Sorry, can't remember, but yes, that was idea (although more proabably a million time rather than a billion).
Then, Linq has been designed for querying databases, but people like us end up primarily using Linq2objects for algorithmic purposes; and those constant factors while negligible for DB accesses, tend to badly hurt in CPU intensive apps.
This does sound like it would be a nice feature but I have to imagine the scope of this would be very large aside from removing duplicate casting ones like the ToList().ToArray().
I've just been profiling this - the time is all spent in the IList<T> cast which Enumerable.Count() does.
Interestingly enough, casting to IList rather than IList<T> roughly doubles the performance, but there's still expensive boxing (at least for an array of ints) because you have to cast the IList[] result to T before returning it.
More interestingly though, adding
TSource[] arr = source as TSource[];
if (arr != null)
{
int count = arr.Length;
if (count > 0)
{
return arr[count - 1];
}
}
Before the IList<T> cast takes the performance back to roughly what you get from a direct arr[arr.len-1] implementation.
So it's not casting per se which is expensive, it's casting arrays to IList<T>s.

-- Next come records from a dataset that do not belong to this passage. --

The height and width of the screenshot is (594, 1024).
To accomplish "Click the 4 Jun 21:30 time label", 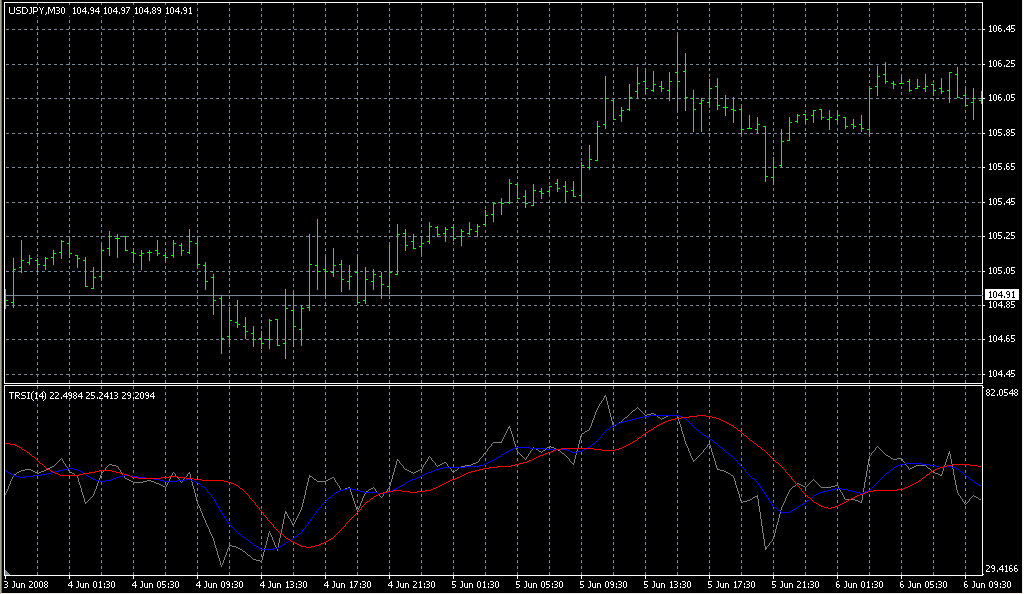I will [412, 583].
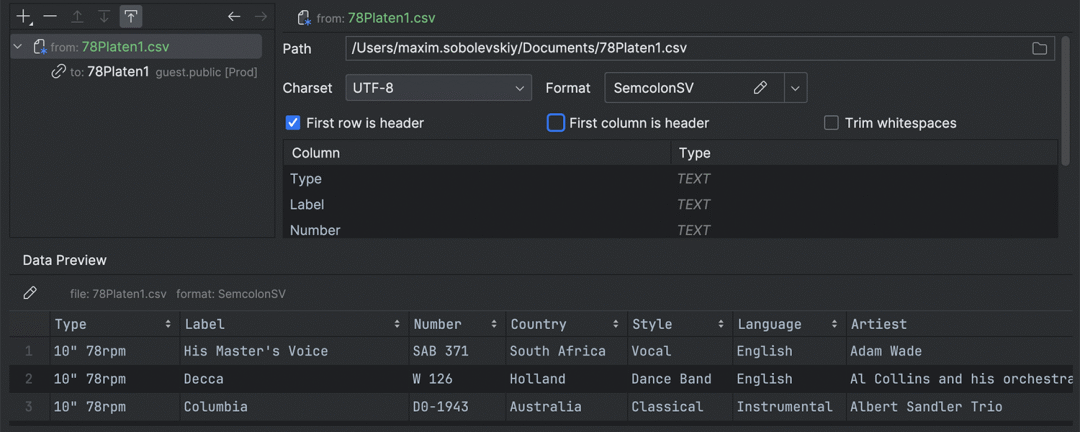Collapse the 78Platen1.csv tree node
Viewport: 1080px width, 432px height.
tap(18, 47)
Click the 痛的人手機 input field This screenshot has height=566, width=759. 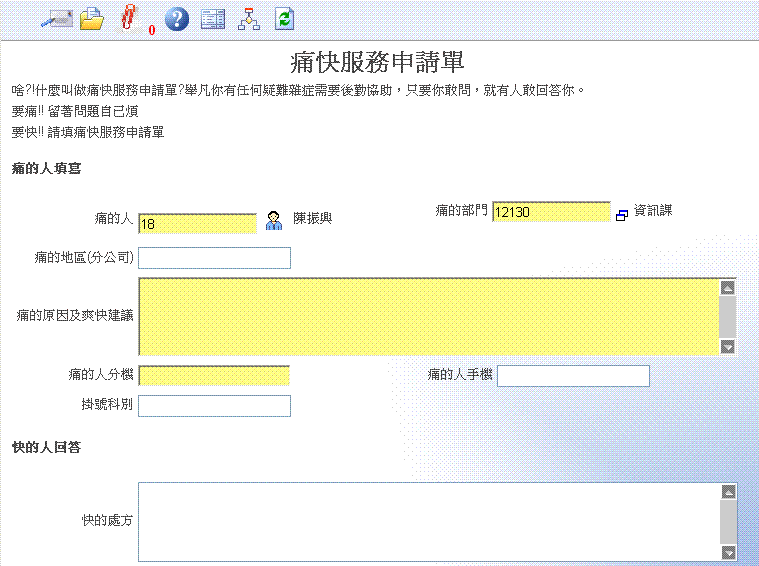coord(573,376)
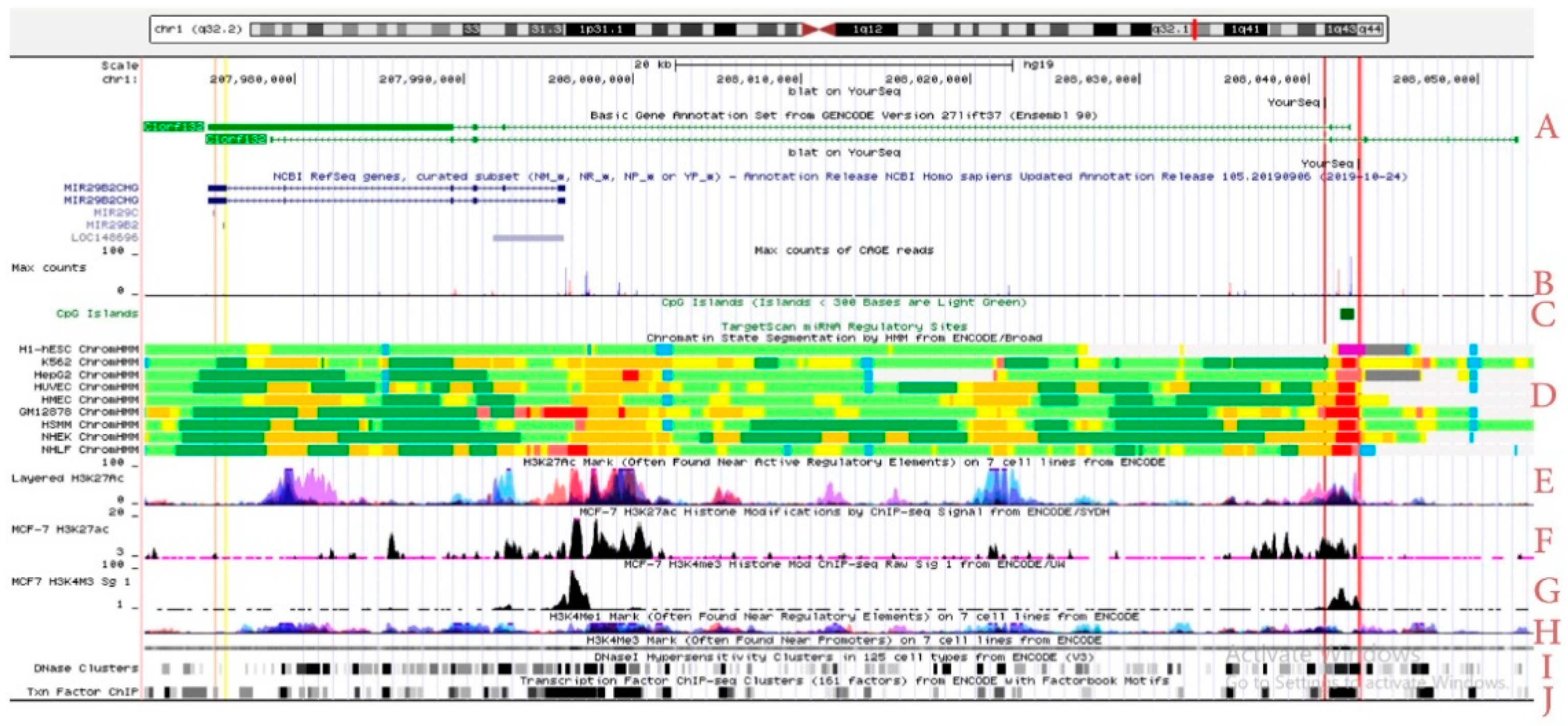Open the first MIR29B2CHG transcript label
Image resolution: width=1568 pixels, height=726 pixels.
pyautogui.click(x=101, y=188)
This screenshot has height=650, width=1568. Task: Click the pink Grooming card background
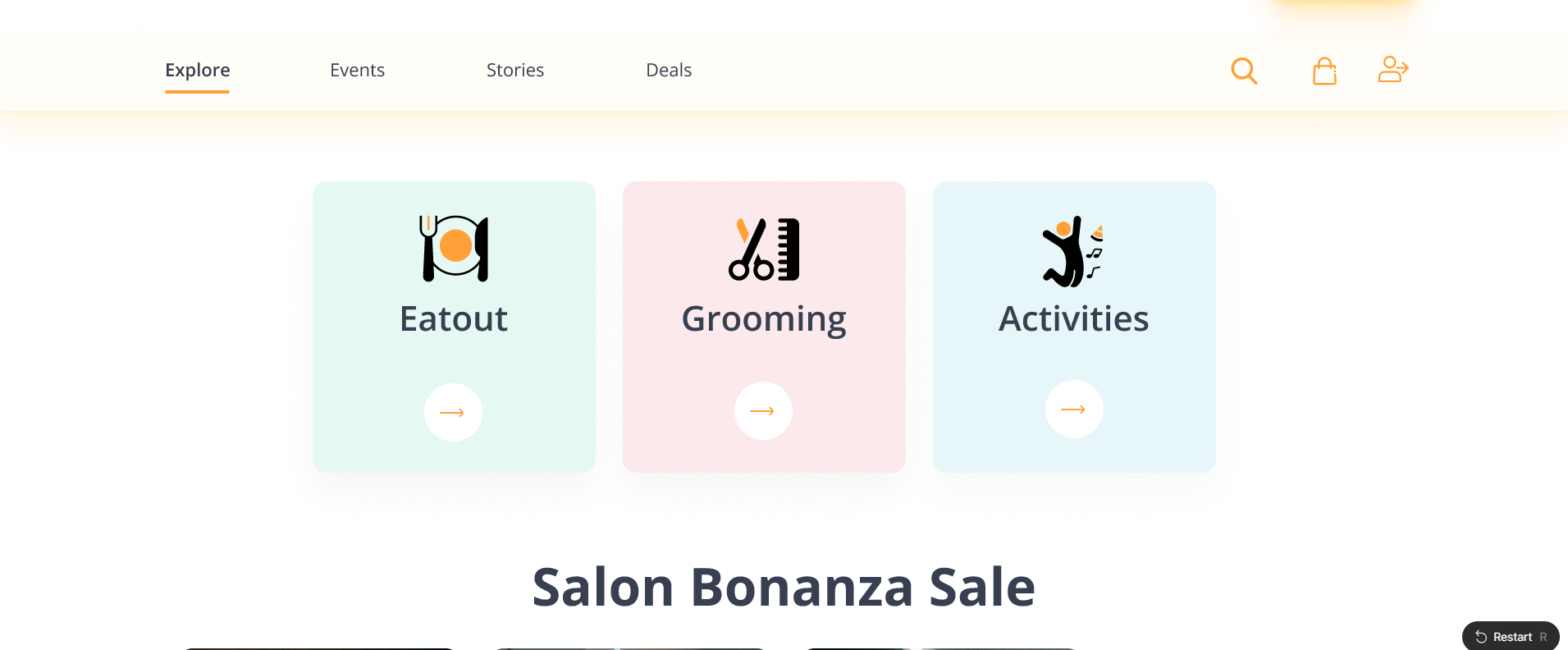click(764, 327)
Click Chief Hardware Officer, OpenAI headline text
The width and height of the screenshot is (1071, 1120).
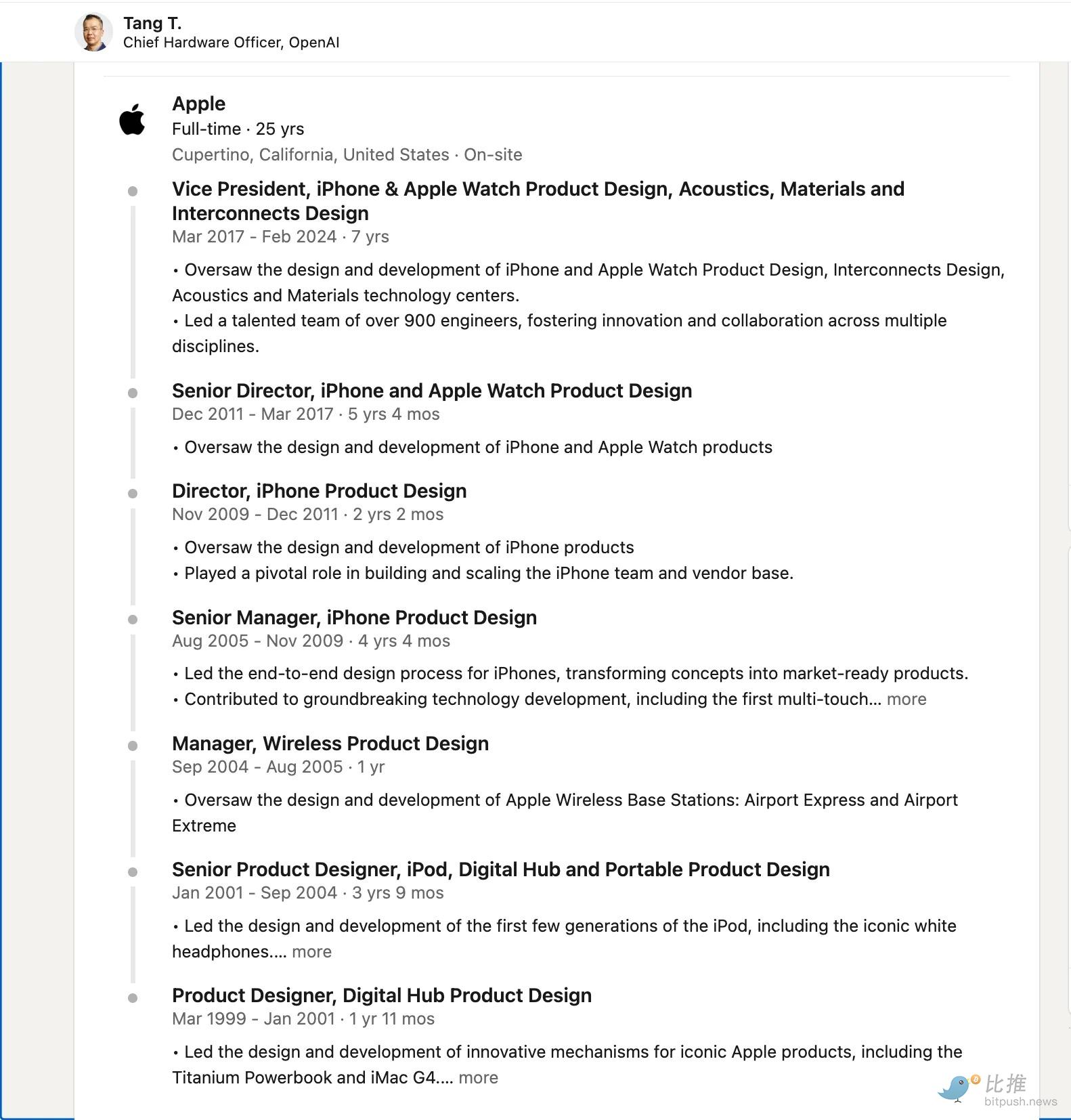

I will add a comment to your Connect bug, though obviously nothing's going to happen to .NET4 now. Of course, this is an optimisation for arrays and probably a pessimisation for ILists (I haven't checked). There is a school of thought that arrays are an obsolete type, so I doubt anyone at MS will be implementing this. But it would be useful if you wanted to do a 'Fast Linq to objects' for specialised cases.
Will, thanks a lot for your follow-up on that one.